Heidelberger Bauforum: „Die Kunst der Falte“ - Gekonnt geknickt: Studenten entwerfen Betonfaltentragwerk

Heidelberger Bauforum: „Die Kunst der Falte“ - Gekonnt geknickt: Studenten entwerfen Betonfaltentragwerk
Wenn Beton Falten bekommt, hat das nicht zwangsläufig etwas mit dem Alter zu tun. Bewusst eingesetzt, sind Falten nämlich nicht nur gelungenes Stilmittel, sondern auch statisches Element, wie Studierende der Bauhaus-Universität in Weimar mit einer außergewöhnlichen Betonkonstruktion bewiesen. „Bauen Sie ein eingeschossiges, mobiles Betonfalten­tragwerk“ lautete die Aufgabenstellung des Studenten­wettbewerbs „Die Kunst der Falte“, der im vergangenen Jahr im Rahmen des Heidelberger Bauforums ausge­schrieben wurde. Das Heidelberger Bauforum ist eine 2002 ins Leben gerufene Initiative der HeidelbergCement AG, die Architekten, Bauingenieuren und weiteren Ver­tretern aus der Bauwirtschaft eine Plattform zum gemein­samen Dialog bietet.

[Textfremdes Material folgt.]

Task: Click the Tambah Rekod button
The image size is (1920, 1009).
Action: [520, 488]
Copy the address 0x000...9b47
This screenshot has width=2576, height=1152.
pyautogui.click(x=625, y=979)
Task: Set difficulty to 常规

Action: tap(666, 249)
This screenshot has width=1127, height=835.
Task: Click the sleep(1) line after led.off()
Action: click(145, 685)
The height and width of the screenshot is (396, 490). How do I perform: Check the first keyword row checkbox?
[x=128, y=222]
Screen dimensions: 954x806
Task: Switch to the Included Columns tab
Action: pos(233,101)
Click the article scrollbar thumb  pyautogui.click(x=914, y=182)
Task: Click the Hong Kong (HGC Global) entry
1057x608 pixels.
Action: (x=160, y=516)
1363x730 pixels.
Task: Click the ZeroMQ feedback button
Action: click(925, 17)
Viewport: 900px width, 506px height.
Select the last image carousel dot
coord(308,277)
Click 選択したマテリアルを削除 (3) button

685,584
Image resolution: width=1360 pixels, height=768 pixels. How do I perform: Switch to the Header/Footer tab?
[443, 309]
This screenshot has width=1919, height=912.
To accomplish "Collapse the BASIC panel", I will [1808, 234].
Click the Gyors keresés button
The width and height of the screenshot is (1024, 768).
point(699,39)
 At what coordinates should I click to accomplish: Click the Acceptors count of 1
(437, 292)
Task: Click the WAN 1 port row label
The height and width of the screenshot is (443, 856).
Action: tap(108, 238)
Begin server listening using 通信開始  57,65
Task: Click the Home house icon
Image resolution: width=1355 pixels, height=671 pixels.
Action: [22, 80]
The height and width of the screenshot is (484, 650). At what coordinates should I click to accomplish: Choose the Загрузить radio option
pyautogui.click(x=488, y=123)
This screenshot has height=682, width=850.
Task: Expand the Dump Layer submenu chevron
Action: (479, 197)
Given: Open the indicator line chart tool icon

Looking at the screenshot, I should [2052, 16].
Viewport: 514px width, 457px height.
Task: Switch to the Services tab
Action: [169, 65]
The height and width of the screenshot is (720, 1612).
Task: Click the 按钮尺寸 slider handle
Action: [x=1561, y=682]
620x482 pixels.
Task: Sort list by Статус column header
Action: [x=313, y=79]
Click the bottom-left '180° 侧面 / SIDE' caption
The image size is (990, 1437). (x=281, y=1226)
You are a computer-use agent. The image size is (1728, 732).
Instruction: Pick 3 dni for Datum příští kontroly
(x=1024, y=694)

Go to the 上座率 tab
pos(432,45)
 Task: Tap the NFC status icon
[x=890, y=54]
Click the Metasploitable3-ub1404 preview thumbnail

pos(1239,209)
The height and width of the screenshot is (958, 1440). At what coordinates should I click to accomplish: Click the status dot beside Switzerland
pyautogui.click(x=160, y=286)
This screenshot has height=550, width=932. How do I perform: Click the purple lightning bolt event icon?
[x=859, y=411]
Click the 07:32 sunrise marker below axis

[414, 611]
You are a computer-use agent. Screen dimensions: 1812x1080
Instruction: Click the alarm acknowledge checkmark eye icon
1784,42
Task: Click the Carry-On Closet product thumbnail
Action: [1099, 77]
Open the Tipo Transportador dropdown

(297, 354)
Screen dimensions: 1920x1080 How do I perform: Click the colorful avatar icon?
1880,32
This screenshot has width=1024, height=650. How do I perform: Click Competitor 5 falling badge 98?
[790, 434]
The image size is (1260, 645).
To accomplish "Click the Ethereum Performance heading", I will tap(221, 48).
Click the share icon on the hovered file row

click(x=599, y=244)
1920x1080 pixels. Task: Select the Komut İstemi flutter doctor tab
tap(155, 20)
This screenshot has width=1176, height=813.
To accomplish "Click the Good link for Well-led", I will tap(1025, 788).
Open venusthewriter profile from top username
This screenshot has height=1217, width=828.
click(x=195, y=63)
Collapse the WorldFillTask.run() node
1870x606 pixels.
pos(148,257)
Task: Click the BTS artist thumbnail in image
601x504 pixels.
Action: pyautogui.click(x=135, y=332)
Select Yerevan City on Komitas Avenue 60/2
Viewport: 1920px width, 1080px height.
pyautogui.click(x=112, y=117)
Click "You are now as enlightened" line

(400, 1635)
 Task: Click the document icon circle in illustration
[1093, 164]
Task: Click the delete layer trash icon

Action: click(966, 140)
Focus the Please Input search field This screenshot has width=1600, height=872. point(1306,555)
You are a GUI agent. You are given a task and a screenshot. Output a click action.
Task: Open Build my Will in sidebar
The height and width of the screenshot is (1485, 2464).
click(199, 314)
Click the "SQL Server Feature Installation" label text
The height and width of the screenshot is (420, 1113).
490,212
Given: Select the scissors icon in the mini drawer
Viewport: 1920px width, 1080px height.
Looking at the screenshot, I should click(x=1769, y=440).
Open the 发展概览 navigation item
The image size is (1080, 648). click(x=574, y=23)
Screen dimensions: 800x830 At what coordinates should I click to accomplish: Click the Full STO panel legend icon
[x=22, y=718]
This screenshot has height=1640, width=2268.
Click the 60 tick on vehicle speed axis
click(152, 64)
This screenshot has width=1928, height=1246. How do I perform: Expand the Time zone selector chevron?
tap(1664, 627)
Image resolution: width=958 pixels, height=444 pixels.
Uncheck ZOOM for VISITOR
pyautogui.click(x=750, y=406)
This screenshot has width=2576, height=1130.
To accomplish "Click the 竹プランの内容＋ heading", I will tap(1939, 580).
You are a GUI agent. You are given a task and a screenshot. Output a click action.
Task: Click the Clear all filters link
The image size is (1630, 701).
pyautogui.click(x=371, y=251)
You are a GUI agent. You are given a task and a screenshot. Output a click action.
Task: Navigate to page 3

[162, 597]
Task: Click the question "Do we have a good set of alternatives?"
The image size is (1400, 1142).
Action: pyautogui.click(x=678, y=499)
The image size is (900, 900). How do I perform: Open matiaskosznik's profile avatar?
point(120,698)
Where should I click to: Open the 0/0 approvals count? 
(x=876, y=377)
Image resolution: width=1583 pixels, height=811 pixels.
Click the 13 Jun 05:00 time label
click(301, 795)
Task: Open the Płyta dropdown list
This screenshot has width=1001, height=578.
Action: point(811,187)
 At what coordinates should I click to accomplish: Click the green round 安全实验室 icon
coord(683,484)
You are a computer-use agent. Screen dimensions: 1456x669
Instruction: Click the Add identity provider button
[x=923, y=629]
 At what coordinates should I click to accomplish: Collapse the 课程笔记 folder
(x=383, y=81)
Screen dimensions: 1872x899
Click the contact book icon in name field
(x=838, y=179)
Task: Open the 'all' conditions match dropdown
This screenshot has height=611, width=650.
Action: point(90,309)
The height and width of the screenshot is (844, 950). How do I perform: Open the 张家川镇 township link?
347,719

Der Wettbewerb gab den Teilnehmern die Möglichkeit, schon als Studierende ein außergewöhnliches Tragwerk zu entwerfen und sogar tatsächlich zu bauen. Rund drei Monate arbeiteten die Hochschüler im Rahmen eines in­terdisziplinären Seminars an den Entwürfen. Die Kon­struktion musste aus einzelnen, modularen Elementen zusammengestellt werden, die eine kompakte Lagerung, einfache Montage und Demontage sowie einen unproble­matischen Transport ermöglichen. Sechs Entwürfe wurden innerhalb des Projektes gemeinsam von Studierenden der Architektur und des Bauingenieurwesens an der Bauhaus-Universität angefertigt. Darunter außergewöhnliche Kon­struktionsvorschläge wie beispielsweise Verschnürungen, Reißverschlüsse oder Klettverbindungen, um die Beton­bauteile zusammen zu fügen.

Als Sieger kürte die Jury den Entwurf von Stephanie Hirth, Catherine Lourme und Davide Tocco. Die drei Studieren­den zeigten in ihrem Modell ein leichtes, mobiles Faltwerk mit freiem Tribünendach. Der Idee des Entwurfs liegt der Verzicht auf konstruktiv verbindende Elemente zugrunde: Die Besonderheit des Konzeptes ist, dass der Dachüber­hang und die gesamte Konstruktion lediglich mit sandge­füllten Holzkanistern ausbalanciert werden. Die acht Bau­teile wurden im Betonlabor der Bauhaus-Universität Wei­mar produziert. Der milimetergenaue Schalungsbau für die nur eineinhalb, beziehungsweise zwei Zentimeter starken Faltenelemente stellte das Team vor große Herausforderungen. Innovative Detaillösungen mussten gefunden und umgesetzt werden. So konnten die Falten wegen ihrer empfindlichen Form beispielsweise nicht seit­wärts aus der Schalung gestürzt werden, sondern mussten zunächst mitsamt der Form mit einem Gabel­stapler senkrecht aufgerichtet und anschließend rund­herum entschalt werden. Trotz ihrer geringen Wandstärke erweisen sich die Elemente als erstaunlich stabil, sodass die 2,80 Meter hohen und 80 Zentimeter breiten Beton­bauteile problemlos gestapelt befördert werden können. Im Juli wurde das Gesamtwerk im Hof der Universität Weimar ausgestellt. Weitere Informationen unter www.heidelberger-bauforum.de
Bildunterschrift
„Beton in Falten“: Die außergewöhnliche Betonkonstruktion war der Sieger des Studentenwettbewerbs „Die Kunst der Falte“, der im vergangenen Jahr im Rahmen des Heidelberger Bauforums ausgeschrieben wurde.